Extracted text:
★ ★ ★
I don't know. It's just something I wrote quickly. I'll go crit someone else now.

slpntrx5
12-30-2004, 09:43 PM
This is pretty good not the best ive seen however. But i still loved it! I really need some crits on my song. Its on the 1st or 2nd page and its called "hows this song?"

italic zero
12-30-2004, 09:47 PM
...I hope it isn't the best you've seen :eek:

Do I?

Yeah, what.

italic zero
01-02-2005, 09:22 PM
bump

italic zero
01-03-2005, 08:40 AM
bump

italic zero
01-03-2005, 08:17 PM
bump

italic zero
01-04-2005, 02:18 PM
bump

morrissey
01-04-2005, 02:27 PM
I will crit this later, just please stop bumping your thread. At least come up with original disguses ;).

italic zero
01-05-2005, 03:57 PM
I was setting a record.

slpntrx5
01-05-2005, 04:22 PM
i dont get it whats bump mean?

morrissey
01-05-2005, 04:24 PM
i dont get it whats bump mean?
exactly that. Bumping a thread to a higher position on the page.

Rock_Out_Dudes
01-05-2005, 04:51 PM
I've written a lot of stuff in the year or so since I last was here, this is my latest.
★ ★ ★
Activities:
1. In the forum thread, what is the name of the thread slpntrx5 wants critiqued?
2. Revise the forum thread from "I don't know." up to and including "Yeah, what.", with "loved" replaced by "liked".
3. Write what follows in the forum thread about critiquing writing, picking up after its last line.
★ ★ ★
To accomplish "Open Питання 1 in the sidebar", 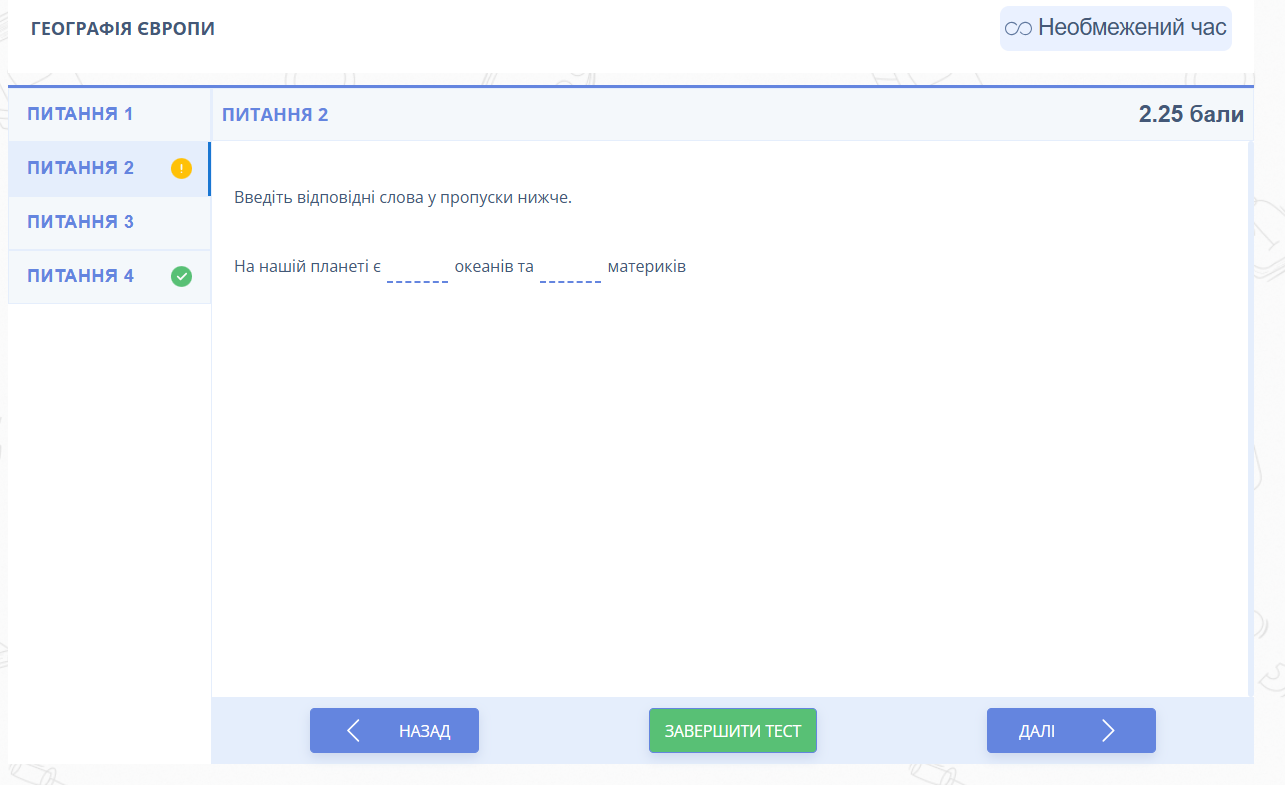I will pyautogui.click(x=81, y=114).
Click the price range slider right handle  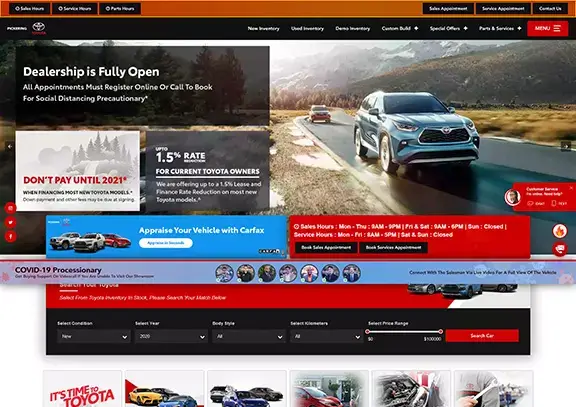pyautogui.click(x=440, y=332)
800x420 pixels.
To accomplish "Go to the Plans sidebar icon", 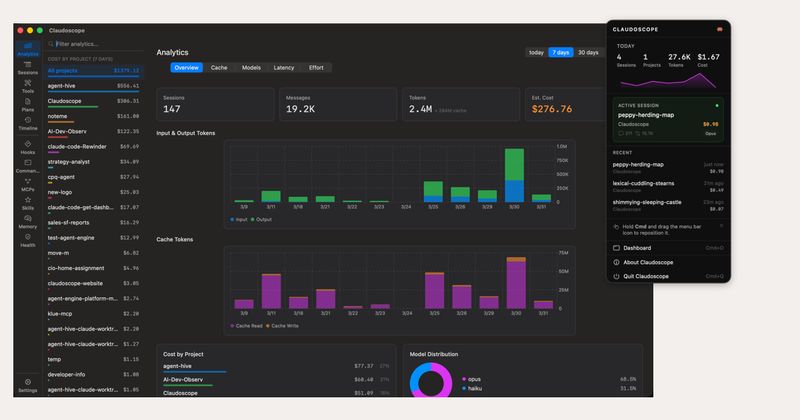I will [x=28, y=104].
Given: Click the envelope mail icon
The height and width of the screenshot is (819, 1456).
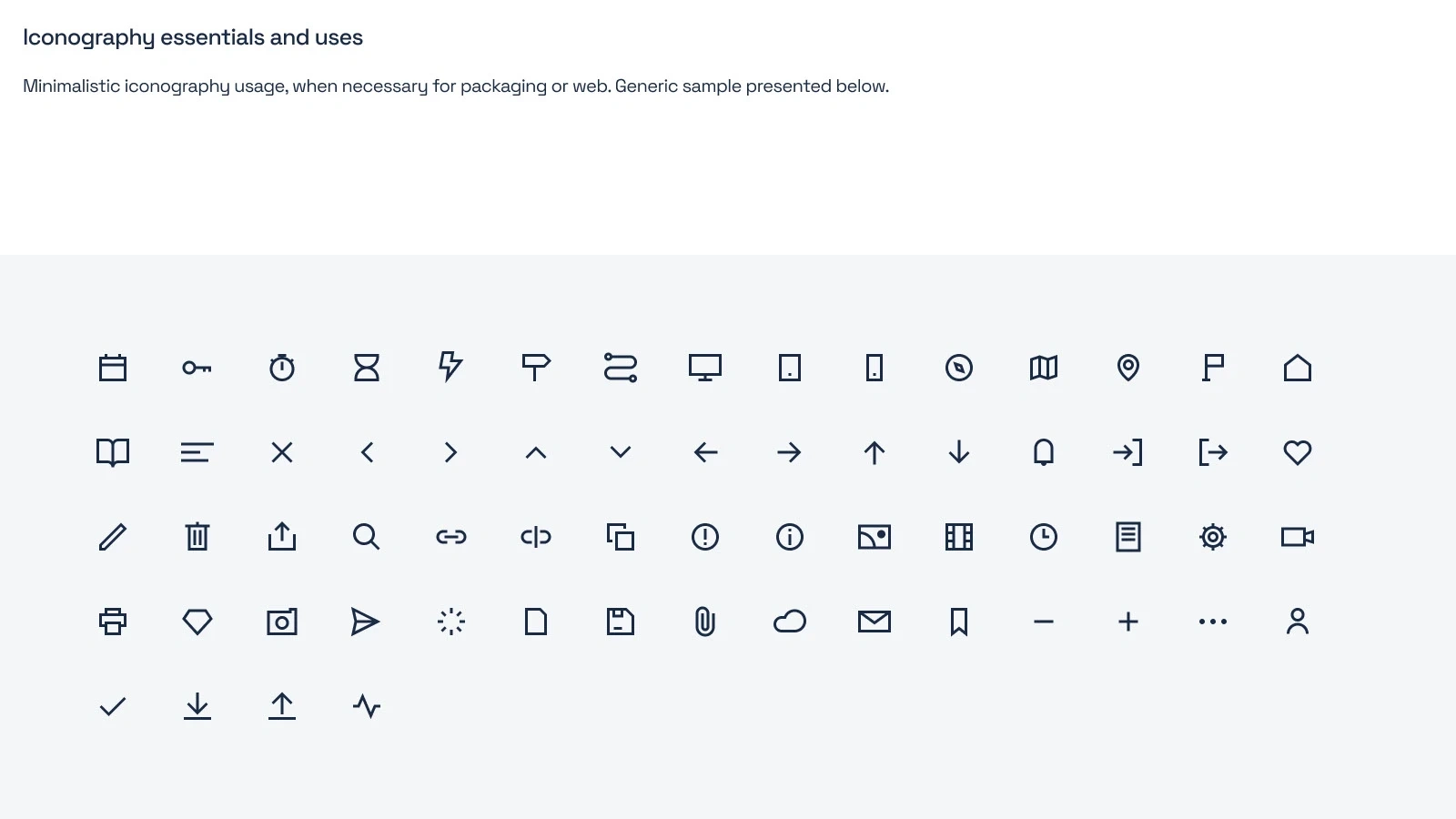Looking at the screenshot, I should (x=875, y=622).
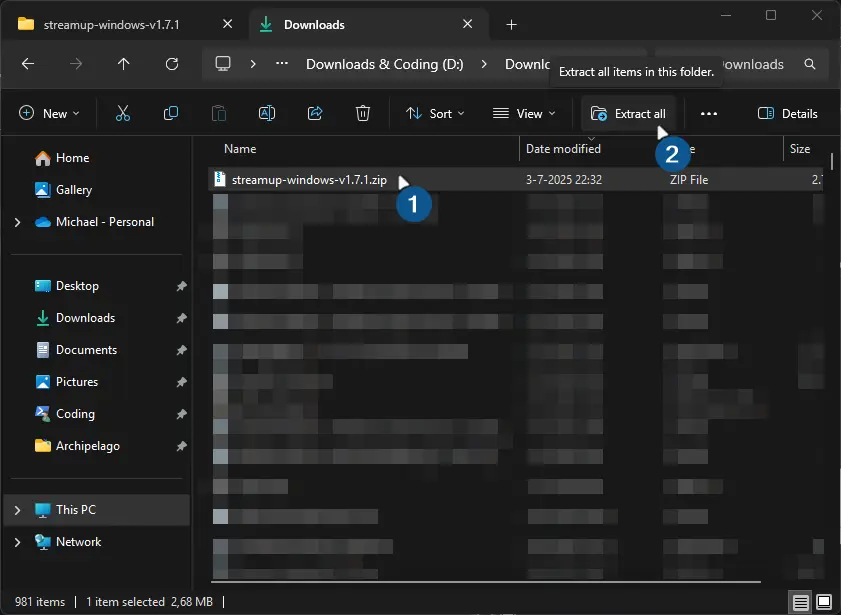This screenshot has width=841, height=615.
Task: Open the View dropdown menu
Action: tap(525, 114)
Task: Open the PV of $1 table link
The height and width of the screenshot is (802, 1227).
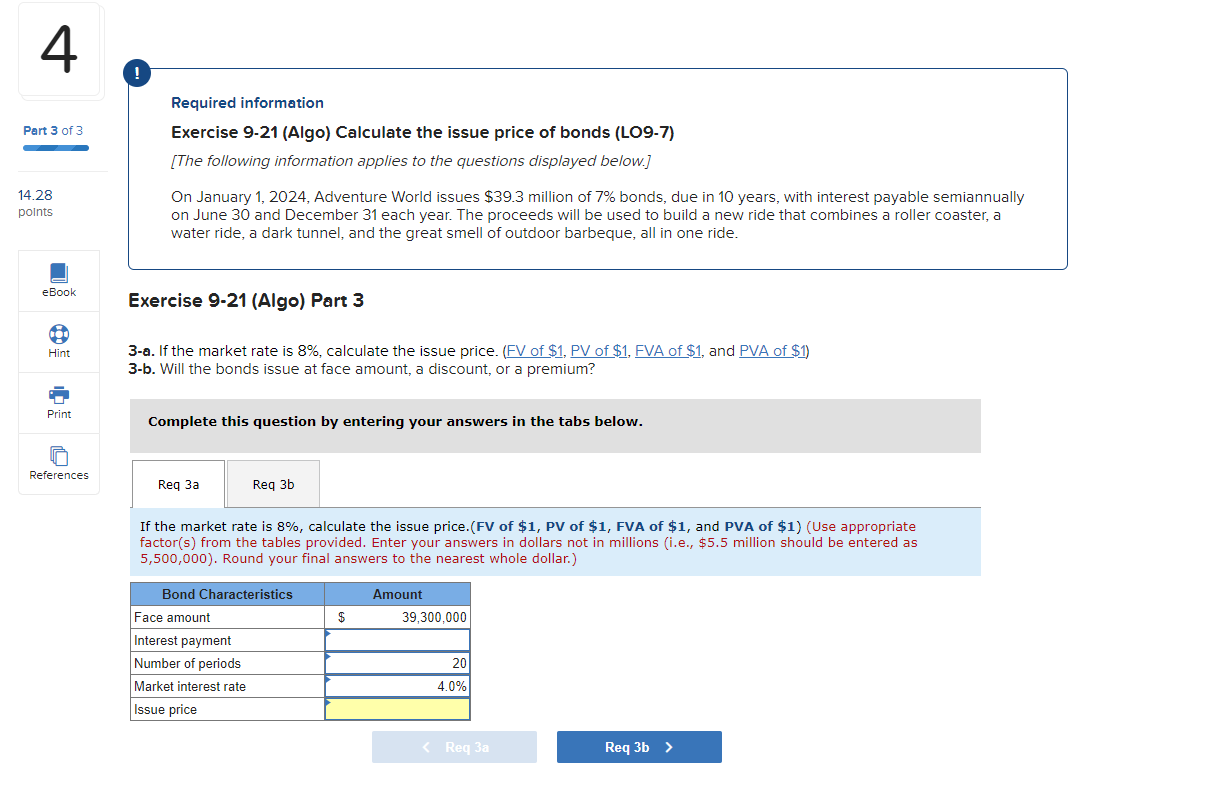Action: click(x=598, y=350)
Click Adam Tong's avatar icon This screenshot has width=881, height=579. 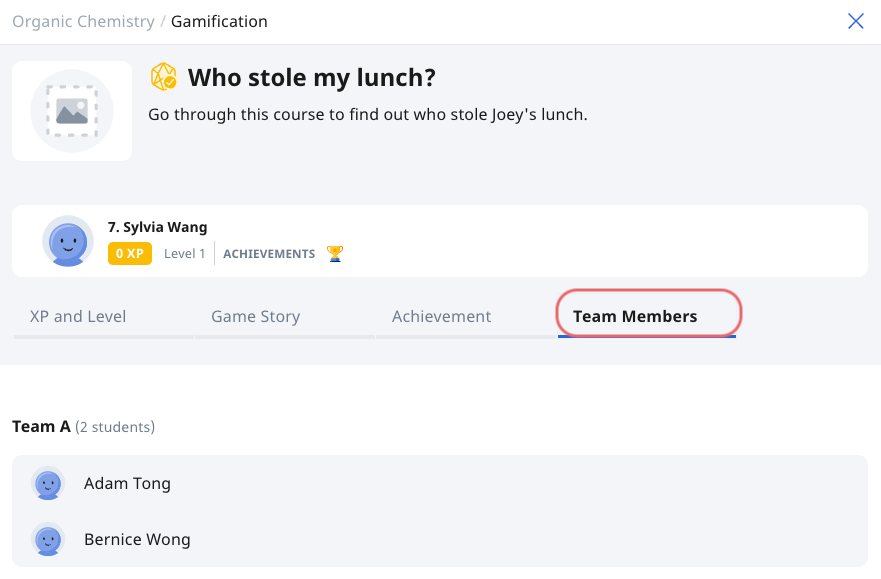coord(48,483)
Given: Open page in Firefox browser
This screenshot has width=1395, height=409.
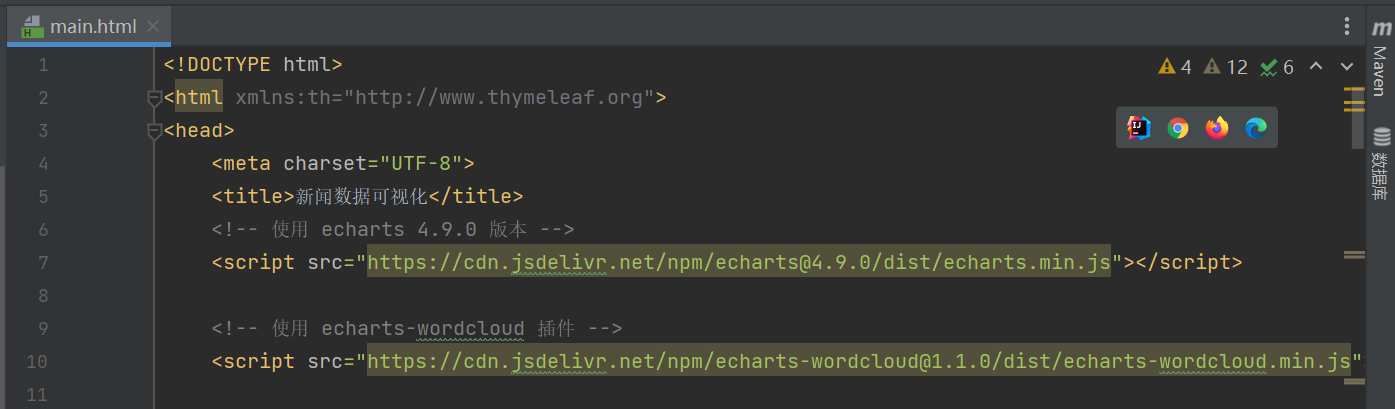Looking at the screenshot, I should (x=1217, y=128).
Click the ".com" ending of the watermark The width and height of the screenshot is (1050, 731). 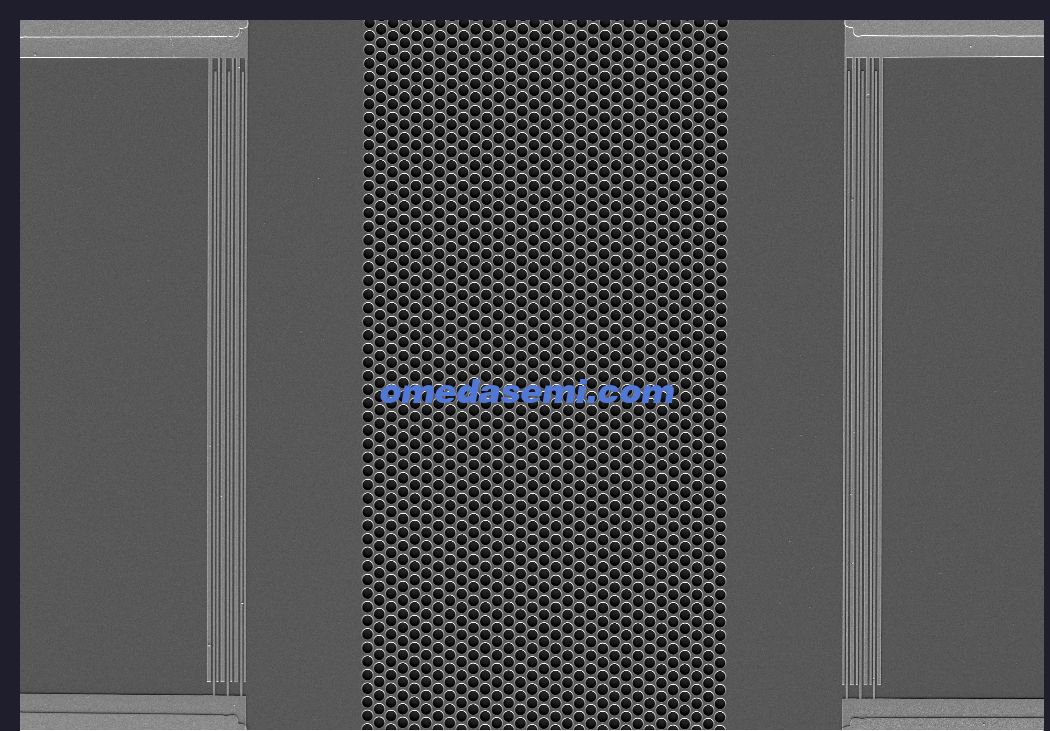coord(637,393)
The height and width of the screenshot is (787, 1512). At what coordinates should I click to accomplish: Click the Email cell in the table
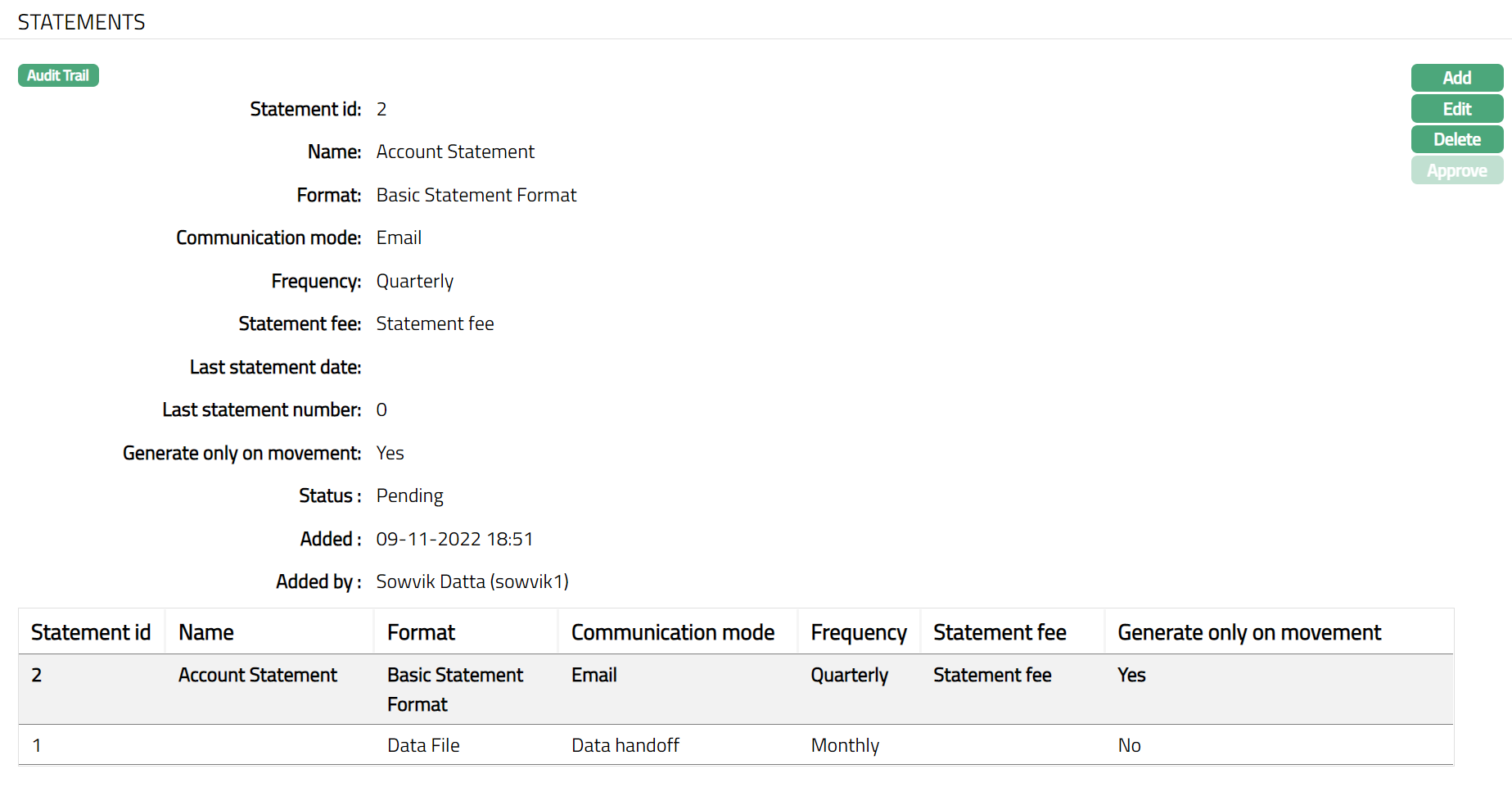click(594, 676)
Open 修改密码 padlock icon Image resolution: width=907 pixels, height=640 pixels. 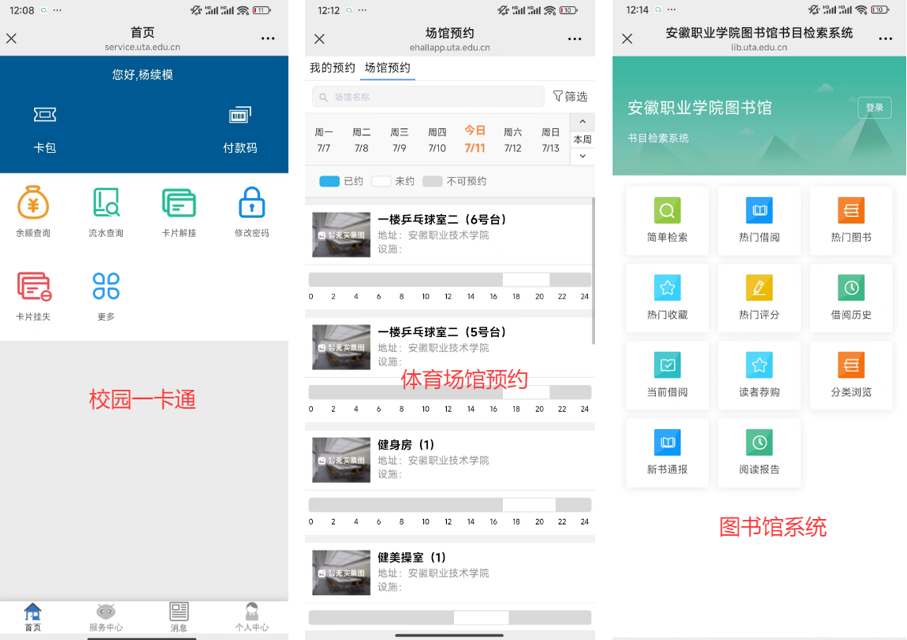coord(252,204)
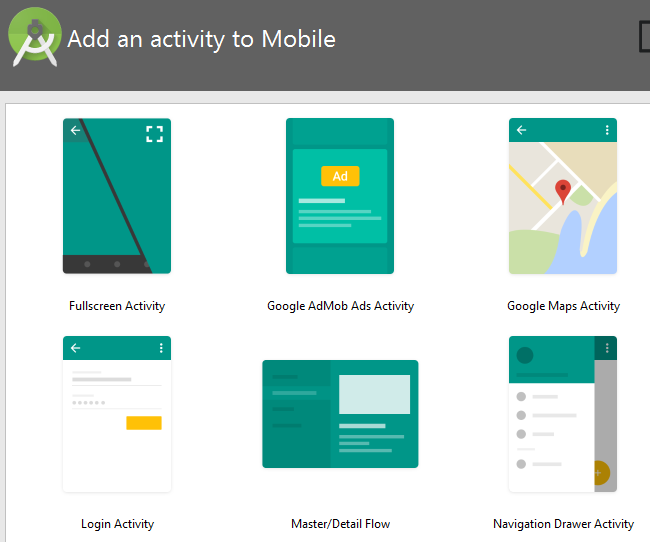Select the Fullscreen Activity thumbnail
650x542 pixels.
tap(116, 196)
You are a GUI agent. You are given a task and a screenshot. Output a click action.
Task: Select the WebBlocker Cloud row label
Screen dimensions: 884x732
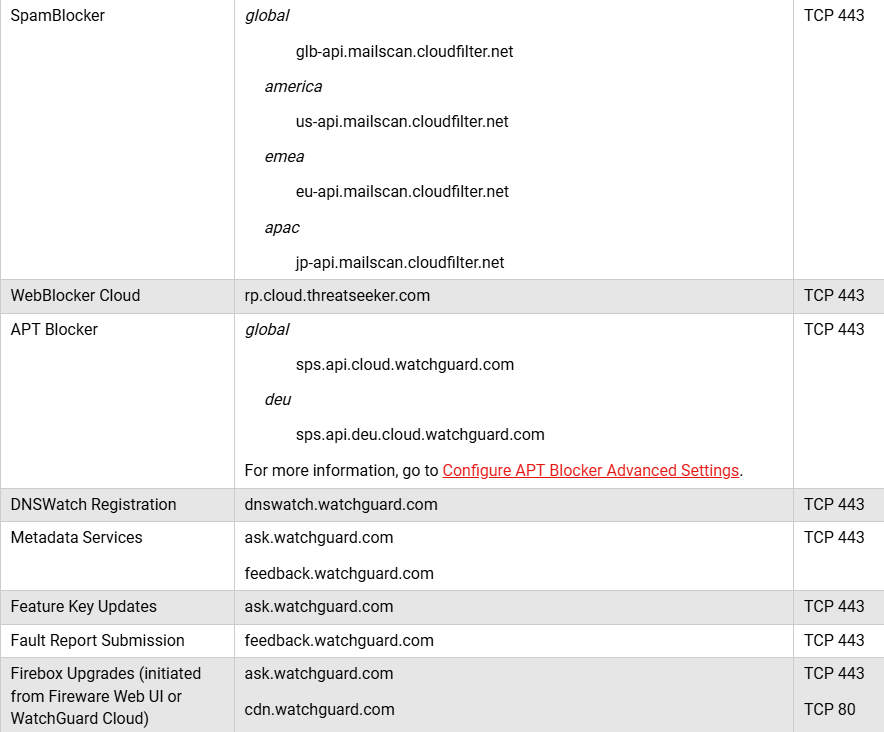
★ ★ ★
Written responses:
1. "hows this song?"

2.
I don't know. It's just something I wrote quickly. I'll go crit someone else now.

slpntrx5
12-30-2004, 09:43 PM
This is pretty good not the best ive seen however. But i still liked it! I really need some crits on my song. Its on the 1st or 2nd page and its called "hows this song?"

italic zero
12-30-2004, 09:47 PM
...I hope it isn't the best you've seen :eek:

Do I?

Yeah, what.

3.
it’s a risk i’m not willing to hold
and draw into
this ambiguity - it’s better now

it would be a decent measure
to keep this name away from me
envisioned in each tiny pall
set aside with each broken fall

not a real talent for denial
just a sideshow on a sideways stair
not a real effort for reprisal
just keep someone busy
who knows the symptom
who knows the cause?

a long dark braid tucked
to the side
perhaps taken for granted
not another stolen face
not another
easy to use disgrace

it would be a decent measure
to keep this name away from me
imprinted on every taste
a pain to remember

incentive on each pill i take
an
inventive ant state

I don't know. It's just something I wrote quickly. I'll go crit someone else now.

To tell you the truth, its hard for me to crit this because, to me at least it was hard to understand. I think that good song's (most of the time) have simple lyrics that don't make the listener search or think hard to figure out what its about. It did flow well though the way i read it. I can tell you put emotion into it which is good, just try to simplify the wording a bit. Sorry i couldn't crit it better...6/10 (because of the difficulty to understand)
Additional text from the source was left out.